Why is my AWS Batch job stuck in RUNNABLE status?

11 minute read
0

My AWS Batch job is stuck in RUNNABLE status.

Short description

AWS Batch moves a job to RUNNABLE status when the job has no outstanding dependencies and can be scheduled to a host. RUNNABLE jobs start as soon as sufficient resources are available in one of the compute environments that map to the job's queue.

If the required resources to run a job aren't available, then the job might remain in RUNNABLE status indefinitely. For more information, see Jobs stuck in a RUNNABLE status.

To troubleshoot the AWS Batch job that's stuck in RUNNABLE status, use the AWSSupport-TroubleshootAWSBatchJob runbook. Then, refer to the Outputs section to determine the possible cause of the issue and steps to fix it.

Note: This article covers troubleshooting for Amazon Elastic Container Service (Amazon ECS) on Amazon Elastic Compute Cloud (Amazon EC2) and Amazon ECS on AWS Fargate. To troubleshoot AWS Batch on Amazon Elastic Kubernetes Service (Amazon EKS), see AWS Batch on Amazon EKS.

Resolution

Use the AWSSupport-TroubleshootAWSBatchJob SAW runbook

Use AWS Support Automation Workflows (AWS SAW) to automate this troubleshooting process. To use the AWSSupport-TroubleshootAWSBatchJob runbook, see How can I use a SAW runbook to troubleshoot my AWS Batch job stuck in the RUNNABLE status?

If this runbook doesn't help you identify the issue, then refer to the following sections to manually troubleshoot your stuck job.

Verify that your compute environment has enough resources to run your job

1.    Open the AWS Batch console.

2.    Choose Dashboard.

3.    In the Job queue overview pane, in the RUNNABLE column, choose the job that's stuck in RUNNABLE status. The Job details page appears.

4.    On the Job details page, in the Container section, review the values for vCPUs, Memory, and GPUs. You need these values to complete steps 9-10.

5.    On the Job queues page, select a job queue and review its associated compute environments because any compute environment might run your job. Next, repeat steps 6-10 for each compute environment.

6.    On the Compute Environments page, select a compute environment to review its permissions.
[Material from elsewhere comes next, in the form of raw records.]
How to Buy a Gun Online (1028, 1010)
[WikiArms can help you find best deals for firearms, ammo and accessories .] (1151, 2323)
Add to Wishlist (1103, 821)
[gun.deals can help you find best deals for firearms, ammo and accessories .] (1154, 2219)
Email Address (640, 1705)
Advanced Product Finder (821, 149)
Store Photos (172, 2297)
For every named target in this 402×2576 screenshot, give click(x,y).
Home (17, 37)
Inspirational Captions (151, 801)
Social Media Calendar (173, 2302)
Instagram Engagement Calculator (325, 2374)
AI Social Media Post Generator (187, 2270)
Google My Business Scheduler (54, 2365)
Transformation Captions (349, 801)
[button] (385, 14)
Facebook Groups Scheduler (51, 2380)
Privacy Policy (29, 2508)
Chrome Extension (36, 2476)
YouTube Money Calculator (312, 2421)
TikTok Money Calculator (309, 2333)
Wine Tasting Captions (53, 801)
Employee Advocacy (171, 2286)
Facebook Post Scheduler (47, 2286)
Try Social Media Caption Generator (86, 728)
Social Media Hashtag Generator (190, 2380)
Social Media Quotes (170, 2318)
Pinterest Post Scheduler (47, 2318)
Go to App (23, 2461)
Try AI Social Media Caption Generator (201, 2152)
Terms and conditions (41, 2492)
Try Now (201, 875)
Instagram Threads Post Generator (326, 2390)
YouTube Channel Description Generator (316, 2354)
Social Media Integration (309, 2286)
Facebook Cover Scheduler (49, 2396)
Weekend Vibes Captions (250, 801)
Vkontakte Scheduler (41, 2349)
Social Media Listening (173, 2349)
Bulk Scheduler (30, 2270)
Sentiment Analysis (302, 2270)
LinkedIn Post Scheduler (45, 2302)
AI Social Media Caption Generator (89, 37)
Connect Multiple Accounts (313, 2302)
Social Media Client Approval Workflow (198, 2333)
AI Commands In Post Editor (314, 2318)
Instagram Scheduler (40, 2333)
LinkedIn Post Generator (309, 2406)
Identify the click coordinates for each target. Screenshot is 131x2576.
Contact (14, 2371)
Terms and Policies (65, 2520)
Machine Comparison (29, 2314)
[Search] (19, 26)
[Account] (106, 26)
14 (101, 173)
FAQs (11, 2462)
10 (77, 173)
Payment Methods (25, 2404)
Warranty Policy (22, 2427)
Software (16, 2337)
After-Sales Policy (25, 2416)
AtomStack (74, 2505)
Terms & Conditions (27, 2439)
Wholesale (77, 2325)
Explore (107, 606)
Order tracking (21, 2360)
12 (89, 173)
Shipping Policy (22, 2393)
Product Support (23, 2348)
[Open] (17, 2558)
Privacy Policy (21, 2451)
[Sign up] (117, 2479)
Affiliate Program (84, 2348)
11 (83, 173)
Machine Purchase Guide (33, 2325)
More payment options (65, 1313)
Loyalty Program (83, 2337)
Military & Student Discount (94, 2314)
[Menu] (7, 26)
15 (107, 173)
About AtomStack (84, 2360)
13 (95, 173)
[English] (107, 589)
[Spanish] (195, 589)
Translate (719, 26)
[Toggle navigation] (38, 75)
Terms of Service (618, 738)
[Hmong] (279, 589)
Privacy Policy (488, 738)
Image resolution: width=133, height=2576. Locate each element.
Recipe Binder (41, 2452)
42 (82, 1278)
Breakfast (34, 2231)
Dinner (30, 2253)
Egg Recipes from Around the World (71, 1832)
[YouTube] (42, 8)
7.    Verify that the compute environment's Status column is set to VALID. Also make sure that the service role that's associated with the environment has all the necessary permissions.

Note: When there are intermittent or transient errors, it might take a few minutes for the compute environment Status to change from VALID to INVALID.

8.    Verify that the State column is set to ENABLED.

9.    Verify that the Max vCPUs value is high enough to allow AWS Batch to increase the number of Desired vCPUs to run jobs.

Note: If you're using an AWS Fargate compute environment, then see the Verify the network and security settings of the compute environment section.

10.    Verify that the Desired vCPUs value is the same or higher than the number of vCPUs that the job must run.

If Desired vCPUs is 0, then check the amount of memory and CPU resources that are available for your Amazon EC2 instance type.

-or-

If Desired vCPU is higher than 0, or your job is still in RUNNABLE status, then complete the steps in the next section.

Important: At least one of the instance types for your compute environment must have more memory than what your job specifies. Also, the instance type must have CPU resources that are equal to or more than what your job specifies. If at least one instance type doesn't have enough memory or CPU resources to run your job, then cancel the job. Run a new job that requires less CPU or memory. Or, create a new compute environment with enough resources to run the job, and then assign the job to the appropriate job queue.

Verify that your compute environment has instances and the instances are available to run your job

For the compute environment you identified as the one that must run your job, complete the following steps:

1.    Open the Amazon ECS console.

2.    In the navigation pane, choose Clusters. Then, choose the cluster that contains your job.

For general ECS troubleshooting instructions, see Amazon ECS troubleshooting.

Note: The name of the cluster starts with the name of the compute environment. This is followed by _Batch_ and a random hash of numbers and letters.

3.    Choose the ECS Instances view. Then, verify that container instances are available to run your job.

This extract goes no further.